*DIRECTION A*
From the records below, turn the lines between the one holding "Image resolution: width=640" and the one holding "pyautogui.click(x=94, y=120)", inclusive, into a JSON list of strings with one string per line and blank lines omitted.

*TEXT SEGMENT*
::::::::::
GetListOfLeaves() for branches with vectors

Hello,

I am trying to read a dummy tree with two branches: the first one, with name ‘particle’, contains objects of some class (Susy::Particle, but in general it could be any non-basic type); the second one, with name ‘partVec’, contains a std::vector of the same type of objects. The dictionary for this object is generated with rootcint, and loaded at runtime as a shared library.
What I am trying to do is:

  • determine the type of each leaf
  • allocate an object of that type
  • do a TBranch::SetBranchAddress(AddressOf(object)) and read the tree re-using the object initially allocated

While this seems to be doable for the branch with a single object, I am having some difficulty with the case where the branch holds a vector. In particular, I cannot determine the type with

br.GetLeaf(l.GetName()).GetTypeName(). An example code showing this is below:

#!/bin/env python                                                                                                                                                                                         

import ROOT as r

r.gSystem.Load("libPhysics.so")
r.gSystem.Load("/tmp/supy-dev/supy//cpp/libSusy.so")
filename='/tmp/supy-dev/supy/tests/wrapobject/nonflat_typetree.root'
f = r.TFile.Open(filename)
tree = f.tree
branchnames = ['particle','partVec']

line = '-'*64
buffers = {}

for branchname in branchnames :
    print line
    br = tree.GetBranch(branchname)
    print 'branch ',branchname,' with type ',type(br)
    print 'list of leaves for branch ',br.GetName()
    for l in br.GetListOfLeaves():
        lname, ltype = l.GetName(), br.GetLeaf(l.GetName()).GetTypeName()
        print '-> ',lname,' with type ',ltype
        # # the following two lines do not work for vectors                                                                                                                                               
        # rootKnownType = getattr (r, ltype)                                                                                                                                                              
        # buffers[lname] = rootKnownType()                                                                                                                                                                
print line
print 'rely on PyROOT automagic'
tree.GetEntry(0)
for bn in branchnames :
    br = getattr(tree, bn)
    print 'tree.',bn,' : ',type(br)
::::::::::
*DATASET EXTRACT*
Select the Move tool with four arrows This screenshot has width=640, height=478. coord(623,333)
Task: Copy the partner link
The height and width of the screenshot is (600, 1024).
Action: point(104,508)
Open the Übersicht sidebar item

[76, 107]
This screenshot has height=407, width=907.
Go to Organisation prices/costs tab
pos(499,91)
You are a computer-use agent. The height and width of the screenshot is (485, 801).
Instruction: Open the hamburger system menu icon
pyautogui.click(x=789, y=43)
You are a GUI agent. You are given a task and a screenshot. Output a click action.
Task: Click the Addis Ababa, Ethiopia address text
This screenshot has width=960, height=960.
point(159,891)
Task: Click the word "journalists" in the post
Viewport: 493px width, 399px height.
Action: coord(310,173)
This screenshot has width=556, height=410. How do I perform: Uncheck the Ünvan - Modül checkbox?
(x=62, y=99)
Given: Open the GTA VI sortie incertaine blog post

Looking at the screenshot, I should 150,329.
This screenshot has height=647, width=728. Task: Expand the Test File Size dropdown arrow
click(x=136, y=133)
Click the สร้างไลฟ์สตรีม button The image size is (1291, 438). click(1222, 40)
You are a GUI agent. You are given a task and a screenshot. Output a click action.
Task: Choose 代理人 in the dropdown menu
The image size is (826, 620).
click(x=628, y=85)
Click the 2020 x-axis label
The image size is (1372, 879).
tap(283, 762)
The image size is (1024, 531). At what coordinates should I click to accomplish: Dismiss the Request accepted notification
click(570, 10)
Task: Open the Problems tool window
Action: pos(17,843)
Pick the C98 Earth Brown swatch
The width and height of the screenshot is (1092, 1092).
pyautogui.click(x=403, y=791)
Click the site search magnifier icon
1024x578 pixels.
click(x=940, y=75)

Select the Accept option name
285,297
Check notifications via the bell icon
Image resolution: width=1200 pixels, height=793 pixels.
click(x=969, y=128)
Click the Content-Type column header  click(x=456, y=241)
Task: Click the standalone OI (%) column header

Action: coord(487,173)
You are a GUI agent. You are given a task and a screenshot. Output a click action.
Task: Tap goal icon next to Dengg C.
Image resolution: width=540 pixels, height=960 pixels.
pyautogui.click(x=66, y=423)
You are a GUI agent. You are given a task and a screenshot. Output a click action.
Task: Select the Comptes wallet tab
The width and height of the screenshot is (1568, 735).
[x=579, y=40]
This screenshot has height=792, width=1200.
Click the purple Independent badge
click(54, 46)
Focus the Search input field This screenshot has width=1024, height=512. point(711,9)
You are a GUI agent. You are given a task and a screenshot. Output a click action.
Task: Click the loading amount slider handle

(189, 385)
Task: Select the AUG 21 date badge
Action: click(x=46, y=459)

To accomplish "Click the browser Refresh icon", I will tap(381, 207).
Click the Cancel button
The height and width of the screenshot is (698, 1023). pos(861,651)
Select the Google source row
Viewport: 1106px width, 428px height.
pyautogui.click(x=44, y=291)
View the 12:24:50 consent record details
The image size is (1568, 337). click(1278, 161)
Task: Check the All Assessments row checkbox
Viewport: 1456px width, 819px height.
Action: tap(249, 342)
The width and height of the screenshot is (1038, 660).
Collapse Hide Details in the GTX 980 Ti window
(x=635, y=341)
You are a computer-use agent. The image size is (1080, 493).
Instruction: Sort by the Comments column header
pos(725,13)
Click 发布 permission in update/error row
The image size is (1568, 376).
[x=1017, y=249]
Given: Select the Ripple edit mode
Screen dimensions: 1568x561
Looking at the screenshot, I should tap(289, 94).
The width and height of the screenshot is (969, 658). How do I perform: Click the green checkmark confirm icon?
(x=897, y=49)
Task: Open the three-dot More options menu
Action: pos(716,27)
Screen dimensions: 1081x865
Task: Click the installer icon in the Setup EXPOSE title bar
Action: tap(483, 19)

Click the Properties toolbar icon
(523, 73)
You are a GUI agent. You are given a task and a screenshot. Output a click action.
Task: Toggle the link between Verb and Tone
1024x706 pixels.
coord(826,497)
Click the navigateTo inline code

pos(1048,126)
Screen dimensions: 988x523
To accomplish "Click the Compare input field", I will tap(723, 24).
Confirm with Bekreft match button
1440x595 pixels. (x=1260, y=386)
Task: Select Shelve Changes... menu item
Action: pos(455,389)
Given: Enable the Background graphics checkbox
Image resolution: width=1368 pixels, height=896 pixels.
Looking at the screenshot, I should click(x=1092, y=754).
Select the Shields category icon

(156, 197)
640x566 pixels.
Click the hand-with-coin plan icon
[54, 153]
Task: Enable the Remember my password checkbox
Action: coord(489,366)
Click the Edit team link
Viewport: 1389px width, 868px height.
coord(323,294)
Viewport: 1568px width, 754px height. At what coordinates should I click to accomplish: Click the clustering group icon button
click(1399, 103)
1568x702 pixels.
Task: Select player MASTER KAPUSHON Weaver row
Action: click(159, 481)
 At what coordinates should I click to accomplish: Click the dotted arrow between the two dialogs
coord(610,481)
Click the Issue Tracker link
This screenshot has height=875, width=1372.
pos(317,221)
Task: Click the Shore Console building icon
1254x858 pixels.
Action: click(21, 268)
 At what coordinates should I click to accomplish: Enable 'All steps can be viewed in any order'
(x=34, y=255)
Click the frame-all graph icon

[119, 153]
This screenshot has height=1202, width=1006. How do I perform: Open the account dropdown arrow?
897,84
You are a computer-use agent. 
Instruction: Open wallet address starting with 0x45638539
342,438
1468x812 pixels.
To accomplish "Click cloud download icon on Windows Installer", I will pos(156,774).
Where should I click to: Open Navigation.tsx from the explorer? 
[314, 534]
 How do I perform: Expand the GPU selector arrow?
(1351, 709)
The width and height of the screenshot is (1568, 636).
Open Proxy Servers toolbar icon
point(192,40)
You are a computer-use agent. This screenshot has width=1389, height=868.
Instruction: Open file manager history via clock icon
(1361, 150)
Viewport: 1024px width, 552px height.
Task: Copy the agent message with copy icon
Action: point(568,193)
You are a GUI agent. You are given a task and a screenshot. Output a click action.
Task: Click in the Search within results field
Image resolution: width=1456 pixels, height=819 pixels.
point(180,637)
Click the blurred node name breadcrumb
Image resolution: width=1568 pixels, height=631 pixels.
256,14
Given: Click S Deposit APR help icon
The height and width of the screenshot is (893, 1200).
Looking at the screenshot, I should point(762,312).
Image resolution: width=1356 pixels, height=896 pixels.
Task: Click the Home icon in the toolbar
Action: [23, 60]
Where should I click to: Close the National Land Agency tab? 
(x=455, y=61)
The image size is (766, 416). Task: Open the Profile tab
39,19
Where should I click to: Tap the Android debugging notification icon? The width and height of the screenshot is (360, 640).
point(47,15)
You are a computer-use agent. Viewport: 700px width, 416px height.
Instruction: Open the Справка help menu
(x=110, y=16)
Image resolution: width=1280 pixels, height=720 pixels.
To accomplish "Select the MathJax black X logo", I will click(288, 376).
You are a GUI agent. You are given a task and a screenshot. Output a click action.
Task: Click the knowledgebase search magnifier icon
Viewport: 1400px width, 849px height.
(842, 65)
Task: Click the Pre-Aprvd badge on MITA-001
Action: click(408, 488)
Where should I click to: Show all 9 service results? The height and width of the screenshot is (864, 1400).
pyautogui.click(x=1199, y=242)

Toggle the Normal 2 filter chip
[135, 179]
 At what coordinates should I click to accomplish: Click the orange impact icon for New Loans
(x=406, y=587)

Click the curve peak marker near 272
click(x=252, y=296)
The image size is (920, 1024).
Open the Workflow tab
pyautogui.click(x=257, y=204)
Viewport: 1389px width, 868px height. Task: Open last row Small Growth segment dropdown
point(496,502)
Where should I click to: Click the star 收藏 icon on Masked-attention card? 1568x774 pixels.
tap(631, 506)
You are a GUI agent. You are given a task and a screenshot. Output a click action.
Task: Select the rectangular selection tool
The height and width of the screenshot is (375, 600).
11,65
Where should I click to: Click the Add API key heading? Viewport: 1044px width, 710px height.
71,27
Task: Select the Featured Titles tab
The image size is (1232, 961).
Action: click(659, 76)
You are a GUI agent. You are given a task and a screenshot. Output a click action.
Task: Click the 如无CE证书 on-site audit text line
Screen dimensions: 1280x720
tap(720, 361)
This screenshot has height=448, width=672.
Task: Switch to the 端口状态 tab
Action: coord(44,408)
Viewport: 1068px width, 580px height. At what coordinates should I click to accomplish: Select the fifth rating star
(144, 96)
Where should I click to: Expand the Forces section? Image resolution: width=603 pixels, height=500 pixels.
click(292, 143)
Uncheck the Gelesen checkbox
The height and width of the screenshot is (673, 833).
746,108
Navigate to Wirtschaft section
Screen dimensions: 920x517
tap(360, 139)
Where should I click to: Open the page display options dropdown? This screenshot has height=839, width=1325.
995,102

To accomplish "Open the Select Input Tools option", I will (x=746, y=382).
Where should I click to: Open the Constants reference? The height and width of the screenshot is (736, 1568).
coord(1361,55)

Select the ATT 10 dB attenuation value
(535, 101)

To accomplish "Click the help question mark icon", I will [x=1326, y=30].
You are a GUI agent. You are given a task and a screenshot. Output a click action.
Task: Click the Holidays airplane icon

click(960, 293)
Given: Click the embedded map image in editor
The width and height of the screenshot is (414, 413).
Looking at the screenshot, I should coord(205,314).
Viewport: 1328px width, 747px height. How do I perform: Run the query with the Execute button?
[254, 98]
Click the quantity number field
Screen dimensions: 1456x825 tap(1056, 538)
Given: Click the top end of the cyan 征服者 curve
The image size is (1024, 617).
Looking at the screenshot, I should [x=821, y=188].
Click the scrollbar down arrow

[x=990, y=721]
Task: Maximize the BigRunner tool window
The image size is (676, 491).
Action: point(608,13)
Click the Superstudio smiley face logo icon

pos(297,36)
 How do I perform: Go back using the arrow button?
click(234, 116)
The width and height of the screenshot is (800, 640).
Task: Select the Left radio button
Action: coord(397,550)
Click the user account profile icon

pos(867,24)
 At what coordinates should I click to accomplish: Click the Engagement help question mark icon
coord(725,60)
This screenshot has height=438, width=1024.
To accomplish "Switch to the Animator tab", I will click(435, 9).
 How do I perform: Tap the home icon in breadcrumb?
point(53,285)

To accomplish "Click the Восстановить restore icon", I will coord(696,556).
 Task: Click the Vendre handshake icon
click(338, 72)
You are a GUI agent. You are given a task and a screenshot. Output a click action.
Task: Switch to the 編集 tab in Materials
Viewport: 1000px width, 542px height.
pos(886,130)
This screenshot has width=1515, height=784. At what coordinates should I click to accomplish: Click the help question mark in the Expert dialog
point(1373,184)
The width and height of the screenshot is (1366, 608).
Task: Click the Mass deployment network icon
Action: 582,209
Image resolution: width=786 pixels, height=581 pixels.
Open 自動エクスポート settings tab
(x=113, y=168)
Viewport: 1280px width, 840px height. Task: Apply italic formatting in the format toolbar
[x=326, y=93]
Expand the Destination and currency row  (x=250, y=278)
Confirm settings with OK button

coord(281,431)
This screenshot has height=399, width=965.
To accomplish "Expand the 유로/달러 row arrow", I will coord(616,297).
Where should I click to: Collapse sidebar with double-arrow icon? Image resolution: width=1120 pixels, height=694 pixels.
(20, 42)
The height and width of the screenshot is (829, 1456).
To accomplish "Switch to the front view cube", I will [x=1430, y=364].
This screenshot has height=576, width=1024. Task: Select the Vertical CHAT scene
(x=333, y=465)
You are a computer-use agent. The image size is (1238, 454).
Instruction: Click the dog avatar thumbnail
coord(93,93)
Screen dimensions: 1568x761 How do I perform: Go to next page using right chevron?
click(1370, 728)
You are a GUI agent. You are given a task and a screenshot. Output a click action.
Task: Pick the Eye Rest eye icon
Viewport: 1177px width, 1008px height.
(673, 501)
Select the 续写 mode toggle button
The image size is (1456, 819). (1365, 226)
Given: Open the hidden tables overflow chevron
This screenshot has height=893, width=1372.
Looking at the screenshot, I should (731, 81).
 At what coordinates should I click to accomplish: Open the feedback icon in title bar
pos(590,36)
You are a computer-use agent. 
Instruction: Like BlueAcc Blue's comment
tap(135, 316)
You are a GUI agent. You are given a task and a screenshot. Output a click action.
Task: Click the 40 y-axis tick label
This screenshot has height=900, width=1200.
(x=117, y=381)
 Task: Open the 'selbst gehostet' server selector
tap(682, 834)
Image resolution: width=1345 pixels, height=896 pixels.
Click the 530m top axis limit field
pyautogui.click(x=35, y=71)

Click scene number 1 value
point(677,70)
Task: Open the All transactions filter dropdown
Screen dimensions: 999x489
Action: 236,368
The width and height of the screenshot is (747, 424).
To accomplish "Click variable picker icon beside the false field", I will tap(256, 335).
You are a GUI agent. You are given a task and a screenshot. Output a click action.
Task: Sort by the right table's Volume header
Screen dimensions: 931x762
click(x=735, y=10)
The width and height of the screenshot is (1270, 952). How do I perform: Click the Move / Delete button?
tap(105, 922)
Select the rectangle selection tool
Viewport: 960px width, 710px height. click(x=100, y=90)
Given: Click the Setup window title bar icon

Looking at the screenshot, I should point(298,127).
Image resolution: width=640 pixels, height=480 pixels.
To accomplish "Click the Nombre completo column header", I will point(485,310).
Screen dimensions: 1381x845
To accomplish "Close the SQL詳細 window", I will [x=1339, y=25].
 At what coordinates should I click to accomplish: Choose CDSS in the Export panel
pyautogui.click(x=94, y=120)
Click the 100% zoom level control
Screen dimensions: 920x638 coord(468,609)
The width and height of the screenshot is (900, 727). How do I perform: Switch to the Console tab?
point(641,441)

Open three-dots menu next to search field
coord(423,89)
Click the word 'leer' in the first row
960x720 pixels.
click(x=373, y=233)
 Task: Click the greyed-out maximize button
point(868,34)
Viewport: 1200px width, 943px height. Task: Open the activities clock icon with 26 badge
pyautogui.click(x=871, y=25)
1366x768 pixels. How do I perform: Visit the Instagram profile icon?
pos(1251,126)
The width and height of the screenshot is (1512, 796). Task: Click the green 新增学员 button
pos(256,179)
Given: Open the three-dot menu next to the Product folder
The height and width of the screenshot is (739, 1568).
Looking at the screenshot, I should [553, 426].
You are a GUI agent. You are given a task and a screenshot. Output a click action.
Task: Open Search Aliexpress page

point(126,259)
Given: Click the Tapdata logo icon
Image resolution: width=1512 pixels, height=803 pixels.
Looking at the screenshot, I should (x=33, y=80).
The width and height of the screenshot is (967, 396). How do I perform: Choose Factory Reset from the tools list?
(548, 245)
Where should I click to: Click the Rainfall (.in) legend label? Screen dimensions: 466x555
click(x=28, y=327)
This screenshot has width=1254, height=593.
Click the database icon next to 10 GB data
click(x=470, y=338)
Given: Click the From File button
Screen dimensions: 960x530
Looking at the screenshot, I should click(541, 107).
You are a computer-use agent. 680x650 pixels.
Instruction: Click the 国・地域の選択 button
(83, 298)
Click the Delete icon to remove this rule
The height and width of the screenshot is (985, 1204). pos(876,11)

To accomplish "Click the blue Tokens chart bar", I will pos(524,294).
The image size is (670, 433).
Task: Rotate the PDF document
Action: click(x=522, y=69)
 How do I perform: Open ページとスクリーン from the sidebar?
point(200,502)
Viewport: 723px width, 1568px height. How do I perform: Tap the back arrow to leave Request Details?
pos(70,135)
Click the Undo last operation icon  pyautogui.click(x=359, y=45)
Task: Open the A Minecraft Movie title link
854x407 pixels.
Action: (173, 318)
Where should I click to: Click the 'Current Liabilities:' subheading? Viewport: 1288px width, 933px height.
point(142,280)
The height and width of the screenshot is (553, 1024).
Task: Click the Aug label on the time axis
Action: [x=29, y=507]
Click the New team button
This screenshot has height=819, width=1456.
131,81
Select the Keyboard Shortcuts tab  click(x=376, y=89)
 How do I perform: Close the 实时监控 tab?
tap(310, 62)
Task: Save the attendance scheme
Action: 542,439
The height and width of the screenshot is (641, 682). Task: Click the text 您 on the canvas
::::::::::
*DIRECTION B*
Reproduce the passage from the post on reading tree branches that hold vectors, between "I am trying to read" and "a shared library.", inclusive.

*EXERCISE RESULT A*
[
  "Image resolution: width=640 pixels, height=480 pixels.",
  "To accomplish \"Click the Nombre completo column header\", I will point(485,310).",
  "Screen dimensions: 1381x845",
  "To accomplish \"Close the SQL詳細 window\", I will [x=1339, y=25].",
  " At what coordinates should I click to accomplish: Choose CDSS in the Export panel",
  "pyautogui.click(x=94, y=120)"
]

*EXERCISE RESULT B*
I am trying to read a dummy tree with two branches: the first one, with name ‘particle’, contains objects of some class (Susy::Particle, but in general it could be any non-basic type); the second one, with name ‘partVec’, contains a std::vector of the same type of objects. The dictionary for this object is generated with rootcint, and loaded at runtime as a shared library.